■ Texto citado:
· · ·

Yugoslavia, que puede enorgullecerse de ser una de las pocas naciones que han conseguido un neutralismo real -lo que no le ha impedido ser acusada de colusión con el imperialismo, con Estados Unidos y con China, por los radicales de la conferencia-, se han esforzado, con la poderosa presencia de Tito, en moderar la conferencia, en hacer regresar a los no alineados a su propia definición, a los ideales de Bandung. Si tenía a favor su fórmula nacional, podía tener en contra el ejemplo negativo de las docenas de países que no lo han podido conseguir porque sus circunstancias históricas, geográficas o políticas no se lo han permitido. Puede atribuirse en el activo de Tito haber aplazado las condenas previstas: no por la supuesta colusión con el imperialismo, sino por la posibilidad de mantener todavía cierta unidad en el movimiento. Una unidad quebradiza, que sólo se consigue aplazando la solución de los problemas planteados. No es un problema exclusivo de los no alineados: en nuestro tiempo, todas las grandes conferencias mundiales terminan con soluciones de compromiso que no son resolutorias.

· · ·

■ Entradas proporcionadas:
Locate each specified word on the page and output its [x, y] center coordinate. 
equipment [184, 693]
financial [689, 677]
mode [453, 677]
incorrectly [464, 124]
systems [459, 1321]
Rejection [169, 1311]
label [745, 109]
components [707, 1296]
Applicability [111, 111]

· · ·

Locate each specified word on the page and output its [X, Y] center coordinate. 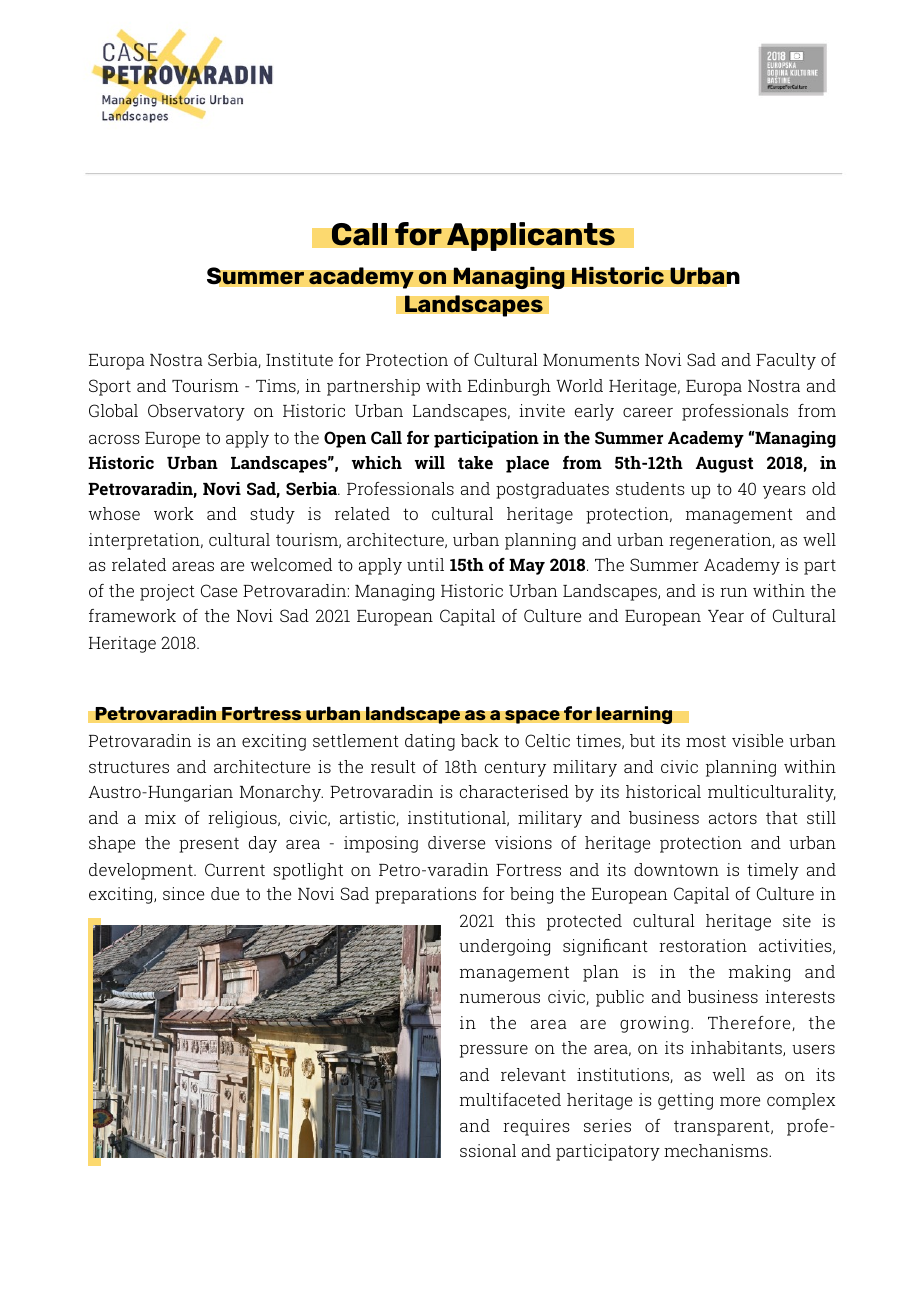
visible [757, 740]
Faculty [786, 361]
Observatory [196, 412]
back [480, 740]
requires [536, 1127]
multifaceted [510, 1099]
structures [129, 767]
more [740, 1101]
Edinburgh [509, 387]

· · ·

■ Tareas requeridas:
• A. Responda estas preguntas sobre el texto acerca de la conferencia de los no alineados:
(i) ¿De qué acusaron a Yugoslavia los radicales de la conferencia?
(ii) ¿A los ideales de qué lugar procuró Yugoslavia hacer regresar a los no alineados?
(iii) ¿Cómo terminan todas las grandes conferencias mundiales de nuestro tiempo, según el texto?
• B. Prosiga el texto sobre la conferencia de los no alineados a partir de su última oración.
Las entradas no son necesarias para resolver ninguna de las tareas.

■ Respuestas por tarea:
• A.
(i) De colusión con el imperialismo, con Estados Unidos y con China.
(ii) A los ideales de Bandung.
(iii) Con soluciones de compromiso que no son resolutorias.

• B.
El resumen que se puede hacer de la conferencia de La Habana, y no sólo por el texto de su resolución, sino por los debates; los discursos y las declaraciones, no es optimista. Sin negar que la conferencia ha tenido un valor positivo, por el mismo hecho de que se haya podido celebrar. El pesimismo consiste en que no se advierten soluciones reales para cambiar la situación de los países subdesarrollados o, como dice un eufemismo totalmente inválido, "en vías de desarrollo": esas vías no aparecen. Ni están presentes en la tensión dramática de Fidel Castro, que las lleva sin siquiera matices verbales hacia la dirección de Moscú (cuando se está viendo que la propia Unión Soviética no ha encontrado soluciones definitivas a los sesenta años de su revolución, y que incluso está esclerotizada en su desarrollo), ni en la posición quietista de Tito, ni en la colaboración con Occidente.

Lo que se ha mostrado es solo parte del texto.